2026年3月29日日曜日

20260328 言葉の二重構造と記号接地問題

 昨今の世界情勢を俯瞰すると、我々は一種の奇妙な二重性に直面していると感じられます。表層においては、ポリティカル・コレクトネス(PC)の浸透により、言葉はかつてなく穏健で配慮に満ちたものとなりました。しかし、その言葉が指示すべき現実は、不安定な暴力の行使が常態化し、社会的対立はむしろ悪化の一途を辿っています。この言語と実相の乖離は、単なる政治的修辞の問題ではなく、我々の精神構造における深刻な変容を示唆しています。その核心にあるのが、言葉の「接地の喪失」という事態です。

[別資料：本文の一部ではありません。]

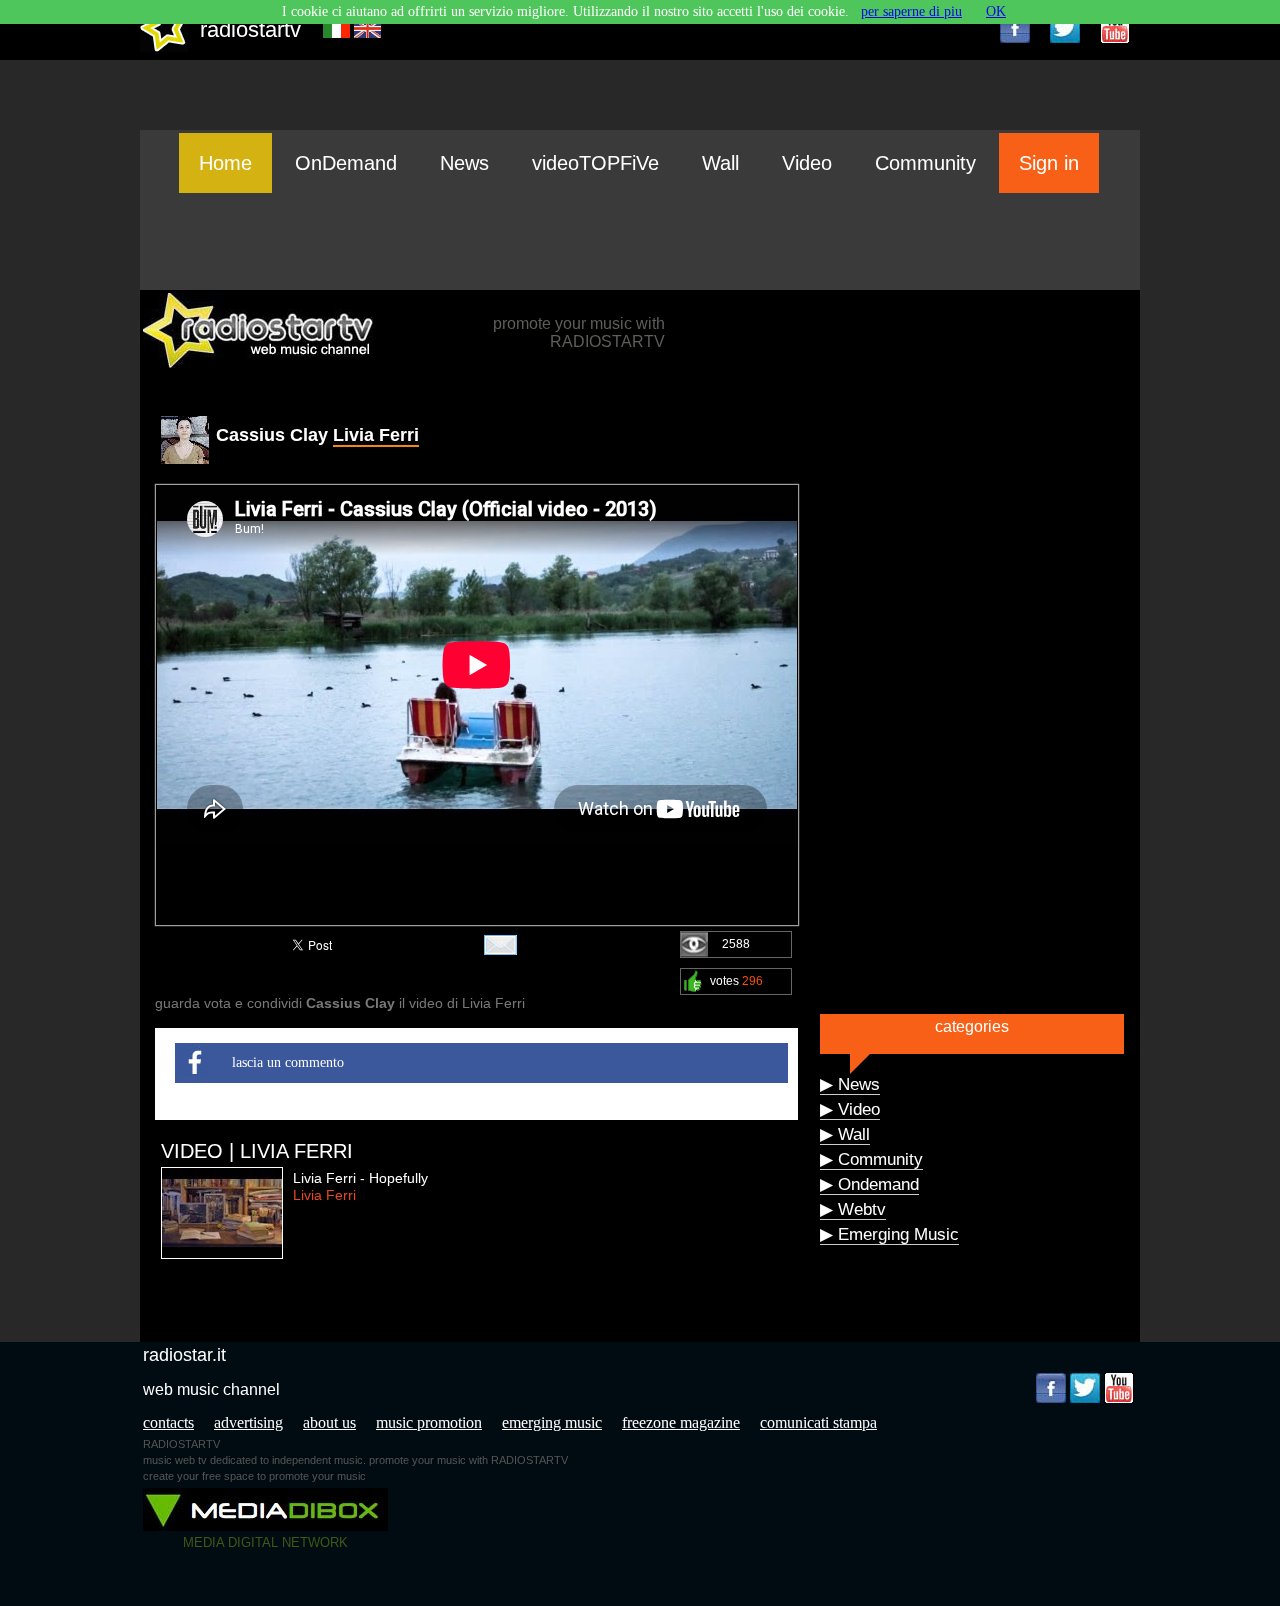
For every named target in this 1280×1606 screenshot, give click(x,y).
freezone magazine (681, 1422)
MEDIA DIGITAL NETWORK (265, 1542)
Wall (720, 163)
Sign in (1049, 163)
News (464, 163)
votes (736, 981)
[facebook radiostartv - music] (1015, 28)
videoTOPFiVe (595, 163)
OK (996, 11)
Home (225, 163)
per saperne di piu (911, 11)
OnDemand (346, 163)
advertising (248, 1422)
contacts (168, 1422)
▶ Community (871, 1159)
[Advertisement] (640, 241)
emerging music (552, 1422)
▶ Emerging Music (889, 1234)
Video (807, 163)
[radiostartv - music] (164, 47)
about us (329, 1422)
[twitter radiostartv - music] (1065, 28)
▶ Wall (845, 1134)
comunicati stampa (818, 1422)
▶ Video (850, 1109)
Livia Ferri (376, 435)
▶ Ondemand (869, 1184)
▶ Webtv (853, 1209)
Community (925, 163)
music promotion (429, 1422)
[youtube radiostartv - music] (1115, 28)
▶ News (850, 1084)
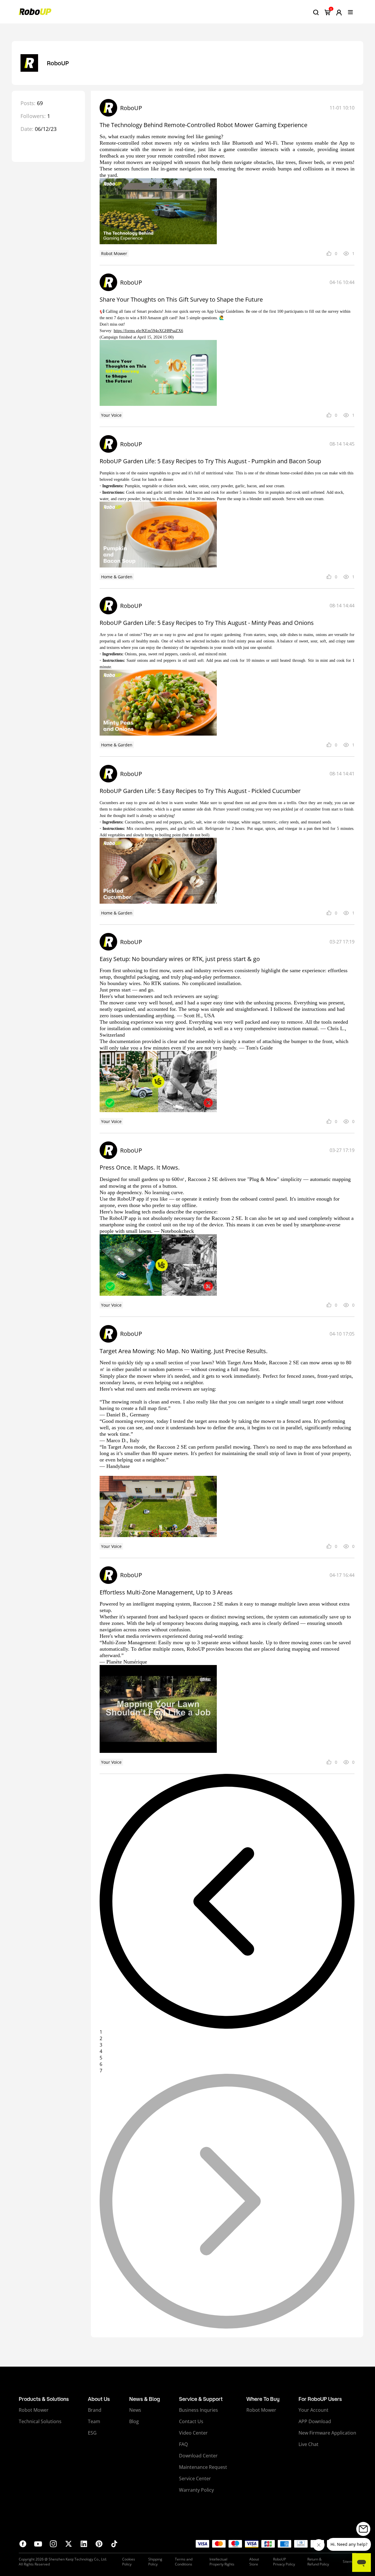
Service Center (195, 2478)
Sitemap (349, 2561)
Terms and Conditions (183, 2562)
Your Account (313, 2410)
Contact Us (191, 2421)
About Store (254, 2562)
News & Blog (144, 2399)
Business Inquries (198, 2410)
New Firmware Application (327, 2433)
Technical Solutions (40, 2421)
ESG (92, 2433)
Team (94, 2421)
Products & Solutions (44, 2399)
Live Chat (308, 2444)
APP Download (315, 2421)
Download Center (198, 2455)
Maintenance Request (203, 2467)
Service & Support (201, 2399)
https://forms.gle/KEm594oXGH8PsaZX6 (148, 331)
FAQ (183, 2444)
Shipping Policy (155, 2562)
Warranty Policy (196, 2490)
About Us (99, 2399)
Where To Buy (262, 2399)
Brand (94, 2410)
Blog (134, 2421)
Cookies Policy (128, 2562)
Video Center (193, 2433)
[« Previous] (227, 1901)
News (135, 2410)
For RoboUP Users (320, 2399)
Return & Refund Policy (318, 2562)
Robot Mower (34, 2410)
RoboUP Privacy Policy (284, 2562)
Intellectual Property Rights (221, 2562)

本来、言葉は物理的現実や身体的経験に接地したものでした。「戦争」という語は具体的な死を、「動員」は身体の強制的な移動を、それぞれ直示的に含意していました。また、正義や信仰といった抽象的な理念語であっても、それは個人の実存を賭けた行為と不可分であり、言葉を発することは、そのまま何らかの代償を伴う行為への入口を意味していました。しかし、近代化に伴う合理化と制度化の過程で、言葉は行為から切り離され始めます。言葉が現実を直接指し示すのではなく、制度内部で操作される「概念」へと変容したとき、第一段階の浮遊が生じました。さらに現代において、かつての統合的な価値体系、いわゆる「大きな物語」が失効すると、理念語は依って立つべき実体を完全に喪失します。歴史観や使命感に代わり、理念は自らの立ち位置を表明するための「記号」へと変質しました。言葉は現実を動かす倫理ではなく、自己像を補完するための道具となったのです。この状況を理解する上で重要なのが、「記号接地問題」の視点です。本来、記号は物理的実態を指示することで意味を成しますが、現代社会における記号は、他の記号のみを参照する自己完結的なループに陥っています。例えば「抑止力」や「安定化」といった語彙は、もはや具体的な破壊や個別の死を直接的には想起させません。それらは政策体系内部で機能する抽象語であり、身体的経験からは完全に切断されています。つまり記号は現実の事象ではなく、記号体系の内部で完結されているのです。そして、この接地喪失は、暴力の不可視化とも密接に関連していると考えます。現代の暴力とは、当事者でない限りは、往々にして数値・言語化されたデータとして処理され、画面上で完結されてしまいます。そして、こうした事態に対応して言語も抽象化されて、むしろ暴力を隠蔽するための修辞として機能するようになります。ここで生じるのが、言葉の「無人称化」です。言葉が身体性から遊離するとき、そこには責任を負うべき主体としての「私」が不在となります。そして、ここで興味深い事実は、言葉が現実から遊離しているにもかかわらず、倫理的な語彙だけは増殖を続けている点です。平和や人権、多様性といった語が頻繁に語られることで、社会は一見すると道徳的に洗練されたかのように見えます。しかし、その多くは現実の困難さとは関係のない「空虚な理念の言葉」です。この状態こそ、言葉の接地喪失がもたらした現代的ニヒリズムの典型であると考えます。こうして接地をなくした言葉は、無害であると同時に無力です。それは誰も傷つけませんが、現実を変える力も持ち得ません。そこでは言葉は行為の起点ではなく、むしろ行為を遅延させる装置として機能します。つまり、現代社会とは、善に基づく良い言葉が氾濫する「表層」と、暴力が躊躇なく行使される「深層」という二重構造の上に成立しているのだと云えます。言葉が平和を語るその傍らで、現実では情け容赦のない闘争を遂行するというこの乖離こそが、現代の根源的な精神的緊張を形成しているのではないかと思われます。そこから、我々が直面している危機の本質とは、暴力そのもの以上に、言葉が現実を指示する機能を失い、倫理的な重力を喪失している点にあると考えます。そして、もし、言葉に再び力や重みを取り戻す方法があるのだとすれば、それは言葉を再度「交換不可能な身体」に結びつける試み以外にはないと考えます。統計上の数値ではなく「一人の死」を語ること、あるいはシステム内部での最適解ではなく、個人の存在に依拠した主張をすることです。言葉が再び現実に接地しますと、同時にそれは我々に痛みや責任を強いるものへと変貌します。しかし、その痛みこそが、我々が、この現実を記号としてではなく、身体を持つ人間としてとらえている唯一の証であるとも思われるのですが、さて、実際のところはどうなのでしょうか?ともあれ、今回もここまで読んでいただき、どうもありがとうございます。